But instead I stared straight again into the trees as we walked toward to path on the east side of her yard. I wanted so badly, with the time I had left, to gaze at her face, to memorize it, although I could already see it perfectly clear through my photographic memory. Again, I was desperate to hear what she was thinking.

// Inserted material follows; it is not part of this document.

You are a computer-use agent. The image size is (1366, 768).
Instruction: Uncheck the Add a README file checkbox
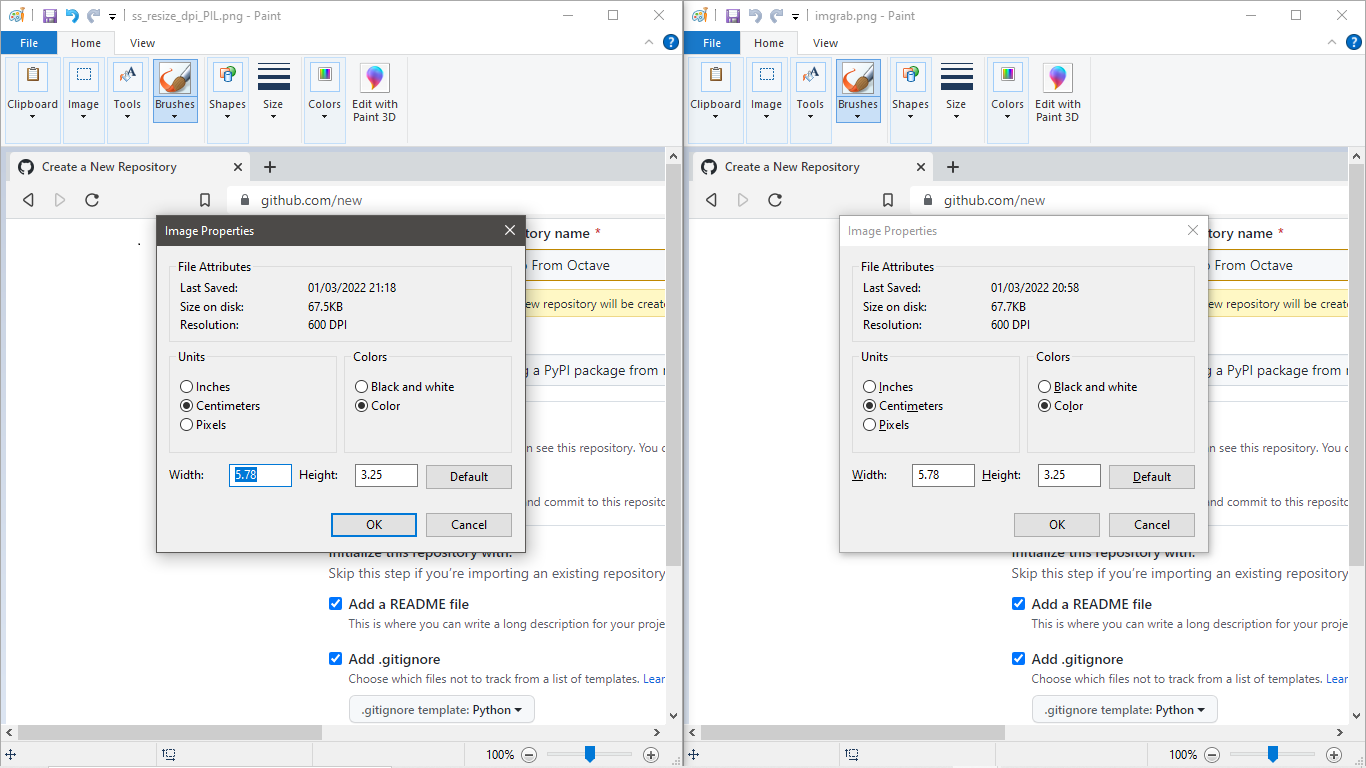pyautogui.click(x=335, y=603)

We'd gone a few steps into the trees, and I decided that I shouldn't go too far in. I should leave her in sight of the house. I couldn't deal with her getting lost after this—not after what I was about to do to her. The dagger buried itself deeper, impaling my still, unbeating heart. I arranged my features into my perfect poker mask before I faced her, leaning against a tree.
“Okay, let's talk,” she said. It surprised me how brave, how sure her voice sounded. I took a deep breath. My chest ached. The dagger twisted and went deeper. I didn't allow a wince to leak through my mask.

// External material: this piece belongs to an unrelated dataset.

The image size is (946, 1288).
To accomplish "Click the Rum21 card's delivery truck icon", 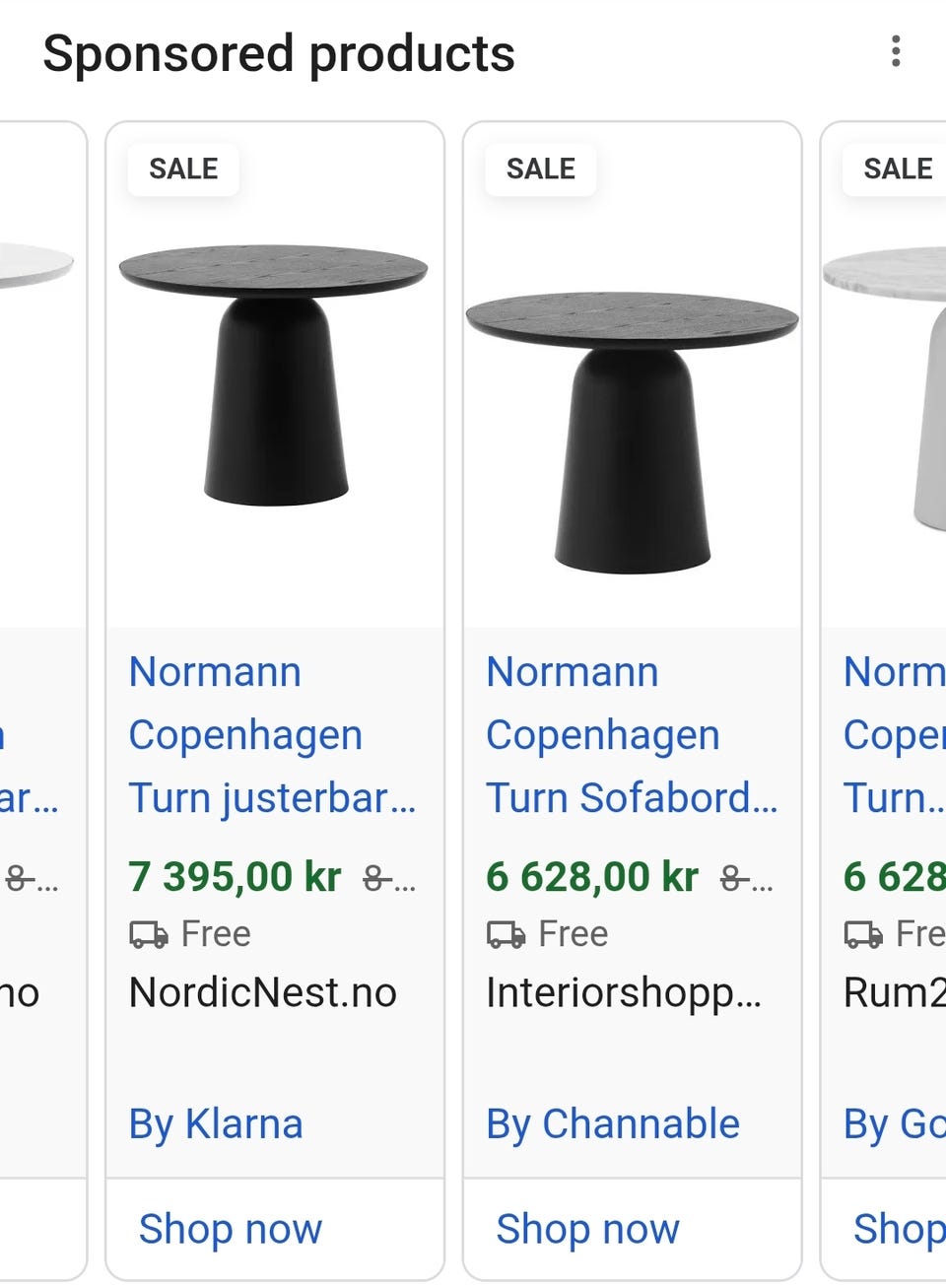I will click(x=863, y=934).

“Bella, we're leaving.” She took a deep breath too. I couldn't understand the expression on her face. There was no pain, only deep concentration. The next words out of her mouth also surprised me. She always kept me guessing…right up until the very end. I shoved that thought from my mind.
“Why now? Another year—”
I countered quickly. I couldn't allow any uncertainty on my part to reach her.
“Bella, it's time. How much longer could we stay in Forks, after all?” I said, making it up as I went. “Carlisle can barely pass for thirty, and he's claiming thirty-three now. We'd have to start over soon, regardless.” That should be enough to answer her questions. She was silent for a moment. The expression of deep concentration returned to her face. Antagonizing silence emanated from her mind. And then realization dawned across her beautiful features. There was a hint the pain I'd feared.
Twist. Wince.
“When you say we—” she whispered. She'd though I was talking about her. Pain shot clear and strong through me. How much deeper could the sword go before it punctured straight through my back?

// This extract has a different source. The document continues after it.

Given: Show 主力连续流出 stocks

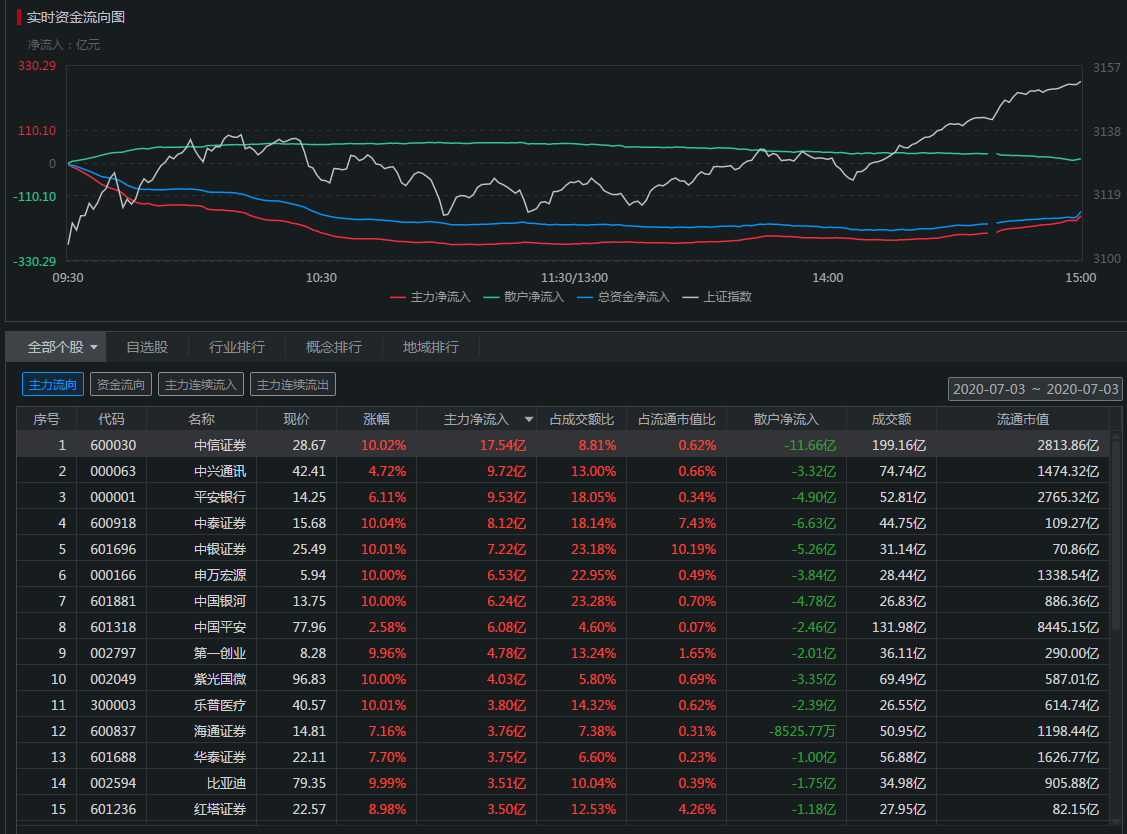Looking at the screenshot, I should click(x=292, y=384).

“I mean my family and myself.” I said each word with separate clarity. She shook her head back and forth as if she was trying to clear a daze from it. Minutes dragged by before she spoke again.
“Okay. I'll come with you.” The agony was worse this time. Twice as strong as all the other stabs put together.
“You can't, Bella. Where we're going…” I deliberated quickly for the right words. “It's not the right place for you.” Deny it, the weaker side of me pleaded her silently, deny it. Tell me to stay, tell me to stay.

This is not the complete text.